By mid-July he had completed an astonishing number of artworks: thirty-one paintings and forty drawings. “What is a drawing?” he asked. “It is working oneself through an invisible iron wall that seems to stand between what one feels and what one can do.” Drawn with a reed pen, his sketches of cypress trees are masterful, filled with pulsating spirals, short curvy strokes, and contrasting light and dark lines. Patterns of dots and overlapping curlicues give the drawings the rich effect that color achieves in painting. His works in St.-Rémy incorporated these qualities, producing a sense of movement and energy.
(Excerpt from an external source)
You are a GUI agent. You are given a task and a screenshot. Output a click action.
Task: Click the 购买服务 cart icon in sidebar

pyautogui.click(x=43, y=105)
He felt he might be cured, even though Dr. Peyron told him he would need to stay there at least a year. But he had reason to feel optimistic, as he was able to work all day. He spent his evenings reading in English the historical plays of William Shakespeare, sent by Theo.
Then one day he opened a letter from Theo and read that Theo and Jo were expecting a baby. Nothing in Vincent's letters supports the notion that he was jealous. Perhaps he worried about Theo's financial support. But a few weeks later, after an upsetting visit to Arles to retrieve some of his paintings, he suffered a severe seizure. He began hallucinating and tried to swallow his paints. Quickly his attendant restrained him. Afterward Vincent couldn't remember what had happened. But he did write, “When you suffer much … the very voices seem to come from afar. During the attacks I experience this to such a degree that all the persons I see then, even if I recognize them … seem to come toward me out of a great distance, and to be quite different from what they are in reality.”
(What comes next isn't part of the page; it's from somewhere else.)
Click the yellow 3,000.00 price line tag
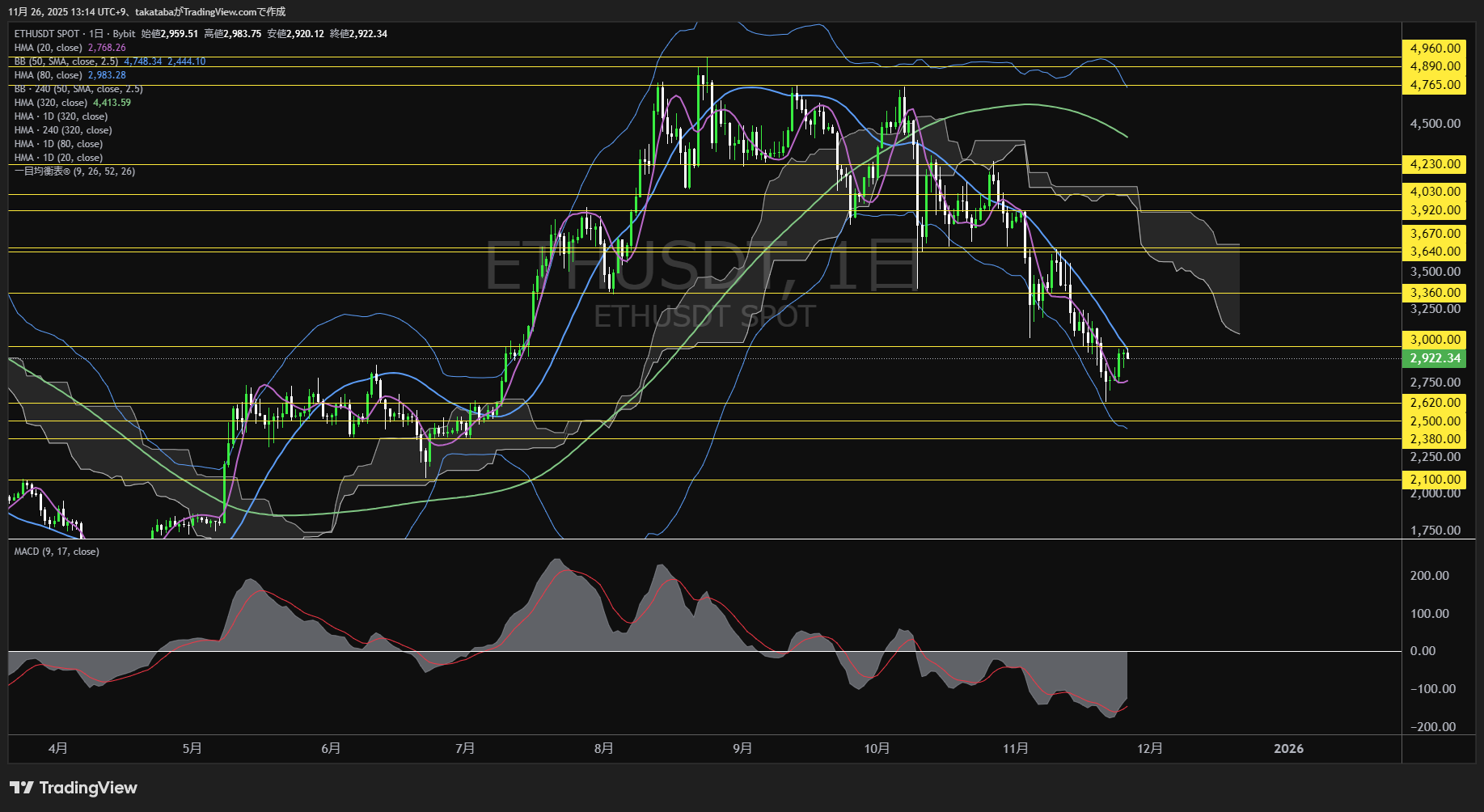The image size is (1484, 812). 1435,340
He avoided working outside again for two months and refused to leave his bedroom. His mind might have been clear, but he felt weak and demoralized. When he started drawing again, the nuns who worked at the asylum would not return his paints. They realized Vincent was an artist, but he was hardly famous, and his works were strange enough to be dismissed.
As someone brought up in the austere Dutch Reformed Church, Vincent found t
he faith of the nuns superstitious and stifling. It so disturbed him that he began to experience frightening religious hallucinations. Yet after each attack he rallied, forcing himself to “eat like two now, work hard, and limit my relations with the other patients for fear of a relapse. I am now trying to recover like a man who meant to commit suicide, and finding the water too cold, tries to regain the bank.”
Away from his friends and family in an alien place, he became homesick, and thoughts of his childhood and the landscape of Brabant, the family garden, the little graveyard, and the church haunted him. He made a number of drawings from memory. The looming cypress in The Starry Night can be found in the south of France, but the tall church steeple in the small village nestled at the foot of the mountains is Dutch. From memory and from life, he combined these two settings purposefully to create a lasting impression, not simply a pretty scene. Looking at the stars swirling in the night sky produces a dizzying effect, as if the artist were painting an ecstatic vision. Although this painting departed from reality, it was no hallucination. In this carefully worked-out composition, the vigorous lines were inspired by German woodcuts. It symbolized for Vincent a deeply spiritual mood. The Starry Night is bolder and more visionary than the night paintings done in Arles. There he concentrated on color; in St.-Rémy line became the insistent element. When he sent the painting to Theo, his brother didn't comment on the sky but only on the familiar landscape.